Text provided START
I can remove this on the next revision. However, it is nice to be able 
to see the state transitions via enabling the dynamic debug statement in 
pds_vfio_step_device_state_locked(), but maybe this would make more 
sense in the layer above the device specific VFIO drivers?

> 
>> +}
>> +
> [snip]
>> +struct file *
>> +pds_vfio_step_device_state_locked(struct pds_vfio_pci_device *pds_vfio,
>> +                               enum vfio_device_mig_state next)
>> +{
>> +     enum vfio_device_mig_state cur = pds_vfio->state;
>> +     struct device *dev = &pds_vfio->pdev->dev;
>> +     int err = 0;
>> +
>> +     dev_dbg(dev, "%s => %s\n",
>> +             pds_vfio_lm_state(cur), pds_vfio_lm_state(next));
>> +
>> +     if (cur == VFIO_DEVICE_STATE_STOP && next == VFIO_DEVICE_STATE_STOP_COPY) {
>> +             /* Device is already stopped
>> +              * create save device data file & get device state from firmware
>> +              */
> 
> Standard multi-line comment style please, we're not under net/ here.

Will fix. Thanks.

> 
>> +             err = pds_vfio_get_save_file(pds_vfio);
>> +             if (err)
Text provided END
Extracted records START
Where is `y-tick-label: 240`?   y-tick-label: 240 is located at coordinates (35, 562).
Extracted records END
Extracted records START
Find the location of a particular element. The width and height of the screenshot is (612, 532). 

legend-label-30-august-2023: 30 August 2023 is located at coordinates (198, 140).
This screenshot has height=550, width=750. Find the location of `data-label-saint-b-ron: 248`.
Extracted records END
## Request
Reproduce the part of the driver review thread starting at "I can remove" and ending at "enum vfio_device_mig_state next)". The records were taken from a separate source.

## Task answer
I can remove this on the next revision. However, it is nice to be able 
to see the state transitions via enabling the dynamic debug statement in 
pds_vfio_step_device_state_locked(), but maybe this would make more 
sense in the layer above the device specific VFIO drivers?

> 
>> +}
>> +
> [snip]
>> +struct file *
>> +pds_vfio_step_device_state_locked(struct pds_vfio_pci_device *pds_vfio,
>> +                               enum vfio_device_mig_state next)